Kutipan Dokumen ::
========

WHO AM I?

I PUTU JUNIARTHA SEMARA PUTRA POLTEKKES KEMENKES DENPASAR JURUSAN KEPERAWATAN

Saturday, September 22, 2012

MEWUJUDKAN LAYANAN PRIMA

Juniartha Semara Putra

MEWUJUDKAN LAYANAN PRIMA

1.    Dimensi Kualitas Layanan
Menurut Zeithaml, Parasuraman, Berry (A Conseptual Model of Service Quality, Jurnal of Marketing, Vol: 49, Fall 1985, p 47) dimensi dari kualitas pelayanan adalah sebagai berikut:
a.       Reliability menyangkut konsistensi dari performance dan dapat dipercaya.
b.      Responsiveness menyangkut kemauan atau kesiapan karyawan untuk memberikan pelayanan. Hal ini juga menyangkut ketepatan waktu dari pelayanan.
c.       Competence yang bermakna memiliki keahlian dan pengetahuan yang dibutuhkan untuk memberikan pelayanan.

========

Uraian Tugas ::
Jawab pertanyaan berikut berdasarkan kutipan tentang layanan prima di atas.
(a) Pada tanggal berapa tulisan ini dimuat?
(b) Menurut kutipan, dimensi reliability menyangkut apa?
(c) Dimensi mana yang juga menyangkut ketepatan waktu pelayanan?
Data di bawah ini merupakan bahan tersendiri yang terpisah dari kutipan tentang layanan prima.

Bahan ::
========

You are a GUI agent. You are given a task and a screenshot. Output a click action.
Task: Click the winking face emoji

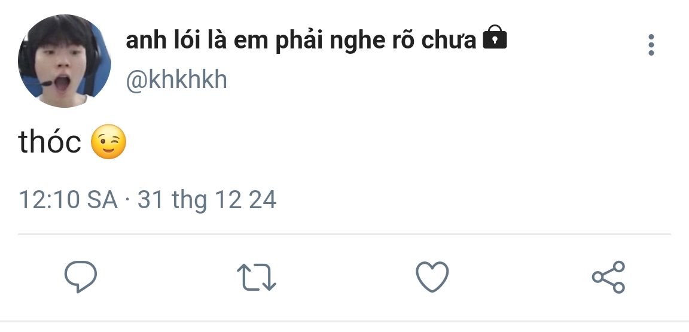tap(108, 142)
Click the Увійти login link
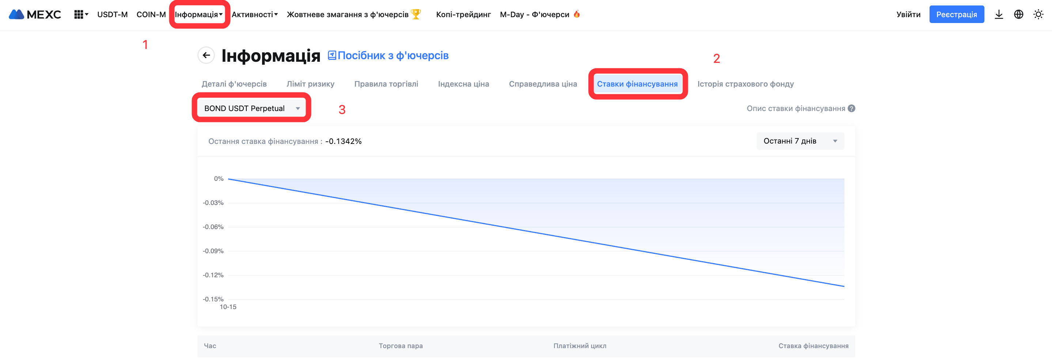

========

Hasil yang Diharapkan ::
(a) Sabtu, 22 September 2012.
(b) Konsistensi dari performance dan dapat dipercaya.
(c) Responsiveness.